The U.S. response, by contrast, was infantile. Indeed, State Department Spokesman Ned Price had a veritable temper tantrum. “The U.S. is deeply troubled by Israel’s announcement that it will reportedly advance thousands of settlements and begin a process to retroactively legalize nine outposts,” he declaimed. Francesca Albanese, the UN special rapporteur, rebuked Price, saying, “The construction of thousands of colonies in occupied land constitutes a war crime, not a ‘unilateral measure.'”
In a podcast with political activist David Axelrod, U.S. Ambassador to Israel Thomas Nides made clear his contempt for the country to which he makes American representation. Nides said, “We’re telling the prime minister— as I tell my kids—’pump the brakes,’ slow down, try to build a consensus, bring the parties together.”
That “I know better” attitude is not new for Nides. Toward the beginning of this administration, Nides told an audience at the Institute for National Security Studies—a security-oriented forum of active and retired military and intelligence personnel—that President Joe Biden “fully and completely believes a two-state solution is best for Israel.”
Then came the kicker: “We want to see that neither side does stupid things.” Stupid things, that is, by stupid children.
You can blame New York Times columnist Tom Friedman, for his recent infantilization of Israel. He did, after all, write a column titled “The Israel we Knew is Gone” after the election in November. Is it rude to point out that many things Friedman once knew are now also gone: LPs, tape recorders, land phones, and “The Jetsons?”
Friedman was joined in December by out-of-date Oslo-era “peace processers” Daniel Kurtzer and Aaron David Miller, offered a prescription for U.S. relations with Israel.
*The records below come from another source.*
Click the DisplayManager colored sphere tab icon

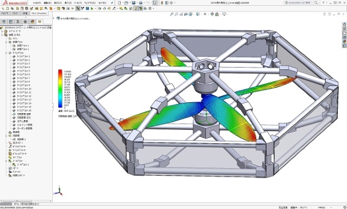point(32,21)
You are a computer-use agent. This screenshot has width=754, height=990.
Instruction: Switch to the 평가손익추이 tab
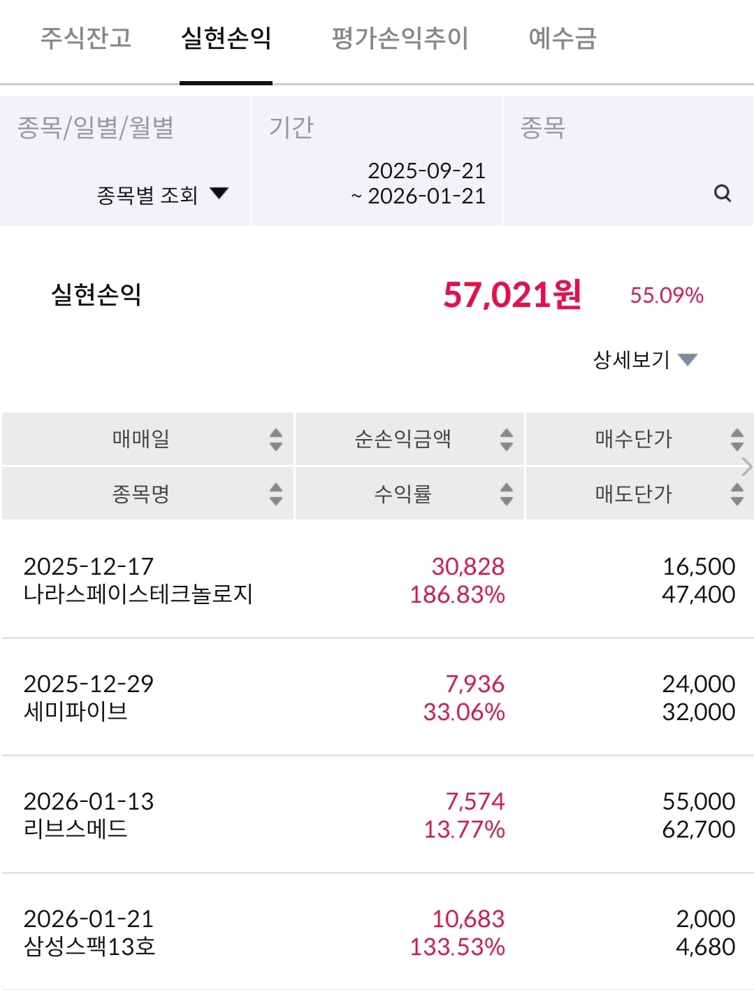point(400,38)
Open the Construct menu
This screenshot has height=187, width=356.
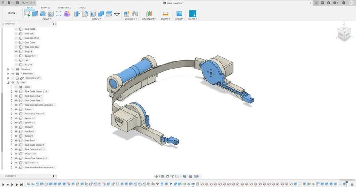pos(148,19)
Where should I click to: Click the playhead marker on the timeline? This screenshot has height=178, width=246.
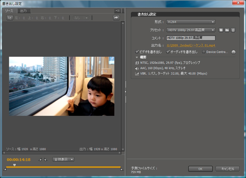click(14, 164)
That prescription was a large, threatening hammer, wielded by two people with a lot of experience failing in Middle East negotiations, substituting Washington’s judgment for Israel’s and punishing where necessary. Weapons sales, UN votes, support for the Abraham Accords—wherever Israel messes up, in essence.
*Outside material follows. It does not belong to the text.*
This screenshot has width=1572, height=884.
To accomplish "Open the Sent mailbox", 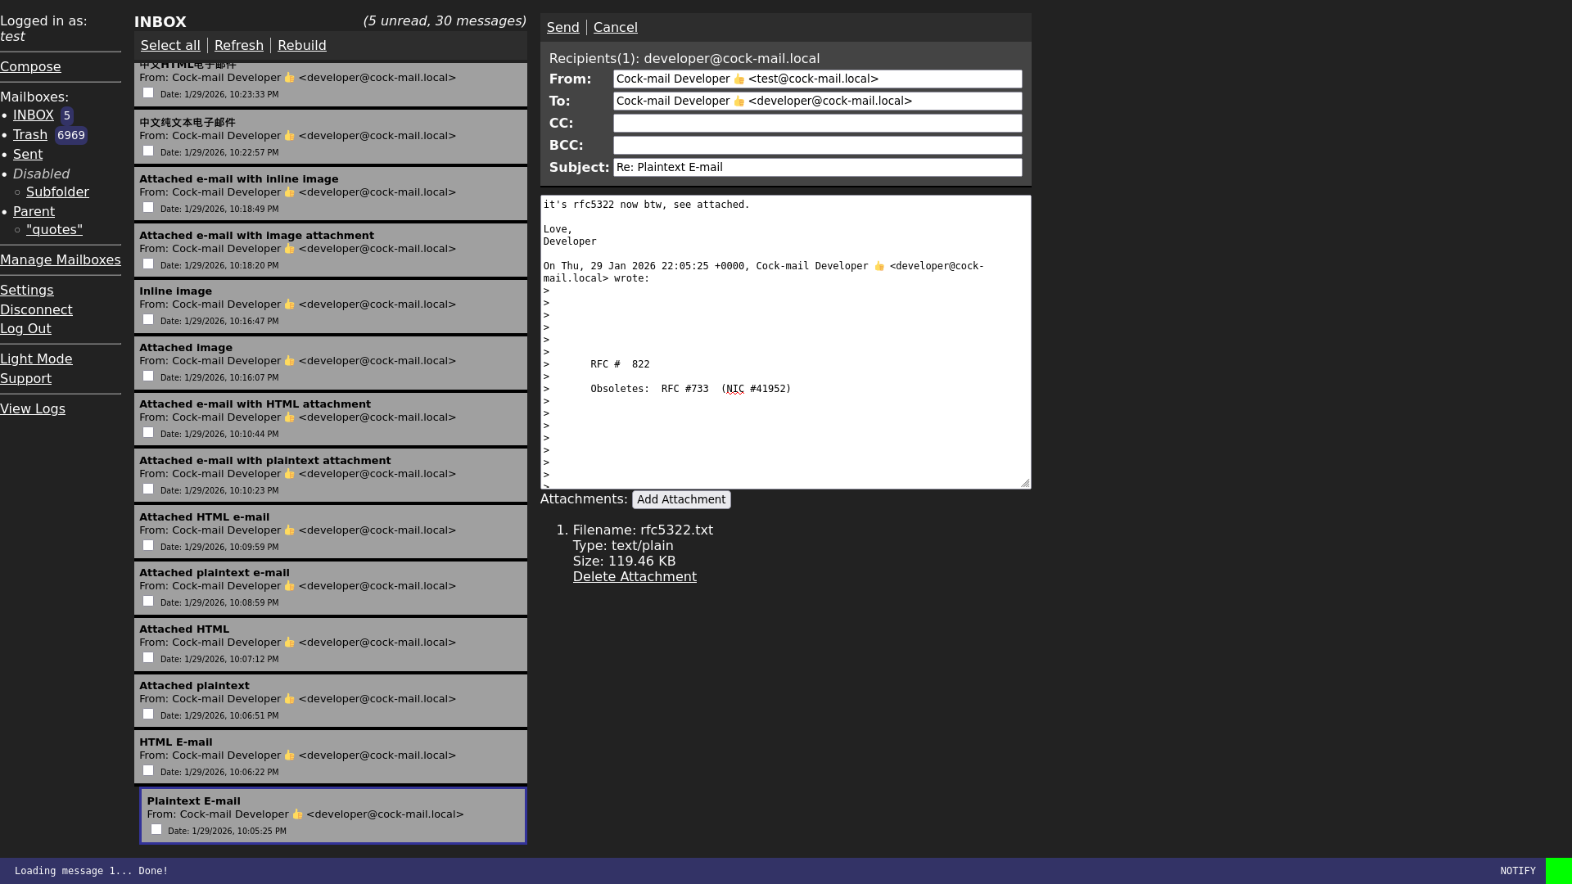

It is easy to dismiss Friedman, Kurtzer, and Ross. They mean nothing in the real world, although they apparently echo in the head of the president’s minions.
Nides is a different story. Israel’s real-life, adult experiences have led its people and its government to grow up. But Nides, in pursuit of a comprehensive deal with both Palestinians and Iranians bent on Israel’s destruction and his unrealistic attachment to the dead Oslo Accords, is way behind.
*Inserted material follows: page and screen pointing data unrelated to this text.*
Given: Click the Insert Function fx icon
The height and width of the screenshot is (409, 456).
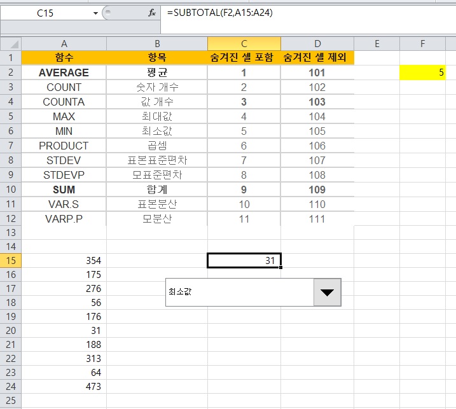Looking at the screenshot, I should (x=151, y=13).
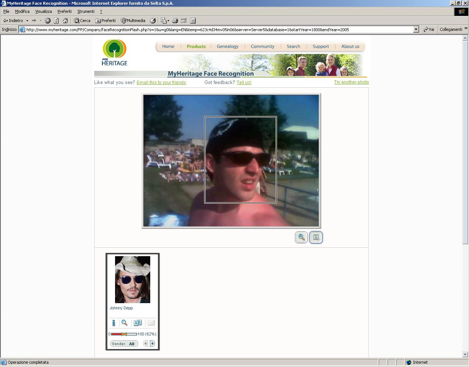The width and height of the screenshot is (469, 367).
Task: Click the "Try another photo" link
Action: pos(351,82)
The so-called “Second Intifada”—more precisely, the Palestinian jihad against Israel—began in late 2000 when Yasser Arafat decided he couldn’t hold to the fiction of two states any longer. He ginned up his people in a war against Israel that killed more than 1,000 people. The U.S. equivalent, adjusted for national population, is more than 40,000 people: More than twelve 9-11s in under five years.
If you don’t think that had an impact on Israel’s view of its security requirements, think again.
Israel’s withdrawal from Gaza in 2005—taking Jewish bodies from the cemeteries, but leaving hundreds of thousands of dollars of greenhouses and contracts with European countries—resulted in Hamas’s ascension to the top of the Gaza thugocracy, the immiseration of the people of Gaza, and the recurring rocket wars. The Hamas charter says jihad is the only answer to Israel.
If you don’t think this too had an impact on Israel’s national maturation, think again.
In the broader arena, Iran has wrecked Yemen—Israel’s outlet from the Red Sea to the Indian Ocean—as well as Lebanon and Syria, seeking bases and factories for precision-guided missiles and drones on Israel’s borders. All along, Iran continues its progress toward a nuclear weapon, which sometimes features ballistic missiles that have “Death to Israel” written in Hebrew up along the side.
If you don’t think this also has an impact on Israel’s understanding of the threats it faces, think again.
Israel is approaching its 75th anniversary as a modern state, with civilizational roots thousands of years old. Its historic and present experiences are different than those of the United States; its neighbors are different, and the threats to its security and very existence are different.
Nides and the Biden administration should grow up.